Erica Billig Rose et al. J Pediatric Infect Dis Soc. .

Abstract

Background: Outbreaks of respiratory syncytial virus (RSV) in neonatal intensive care units (NICUs) are of concern because of the risk of severe disease in young infants. We describe an outbreak of RSV in a NICU and use whole genome sequencing (WGS) to better understand the relatedness of viruses among patients.

Methods: An investigation was conducted to identify patients and describe their clinical course. Infection control measures were implemented to prevent further spread. Respiratory specimens from outbreak-related patients and the community were tested using WGS. Phylogenetic trees were constructed to understand relatedness of the viruses.

Results: Seven patients developed respiratory symptoms within an 11-day span in December 2017 and were diagnosed with RSV; 6 patients (86%) were preterm and 1 had chronic lung disease. Three patients required additional respiratory support after symptom onset, and none died. Six of 7 patients were part of the same cluster based on > 99.99% nucleotide agreement with each other and 3 unique single-nucleotide polymorphisms were identified in viruses sequenced from those patients. The seventh patient was admitted from the community with respiratory symptoms and had a genetically distinct virus that was not related to the other 6. Implementation of enhanced infection control measures likely limited the spread.

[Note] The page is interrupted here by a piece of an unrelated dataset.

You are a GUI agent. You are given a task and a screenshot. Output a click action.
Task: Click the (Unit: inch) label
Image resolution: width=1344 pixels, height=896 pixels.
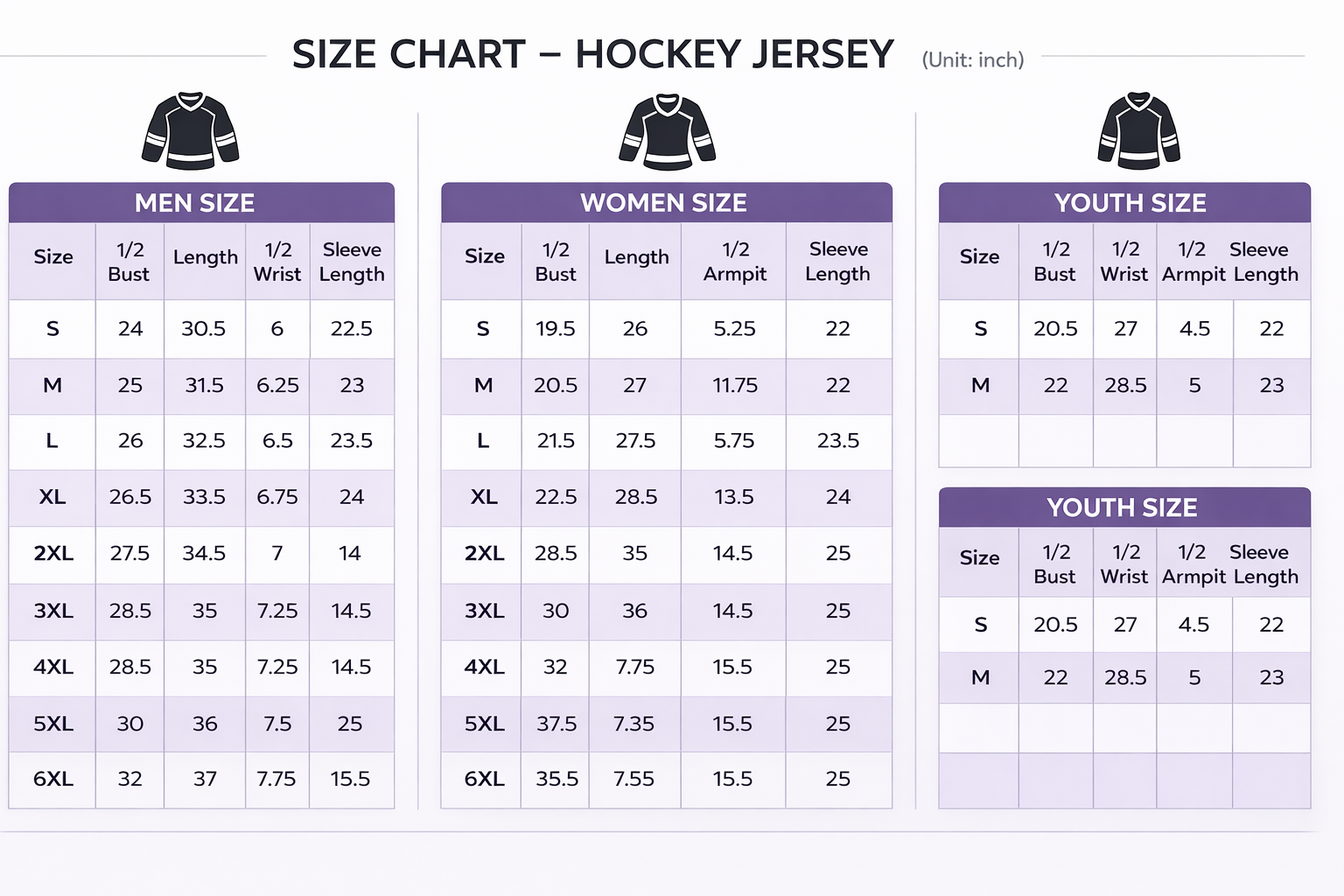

Conclusions: Using WGS, we found 2 distinct introductions of RSV into a NICU, highlighting the risk of healthcare-associated infections during RSV season. Early recognition and infection control measures likely limited spread, emphasizing the importance of considering RSV in the differential diagnosis of respiratory infections in healthcare settings.

Keywords: RSV; RSV outbreak; respiratory syncytial virus.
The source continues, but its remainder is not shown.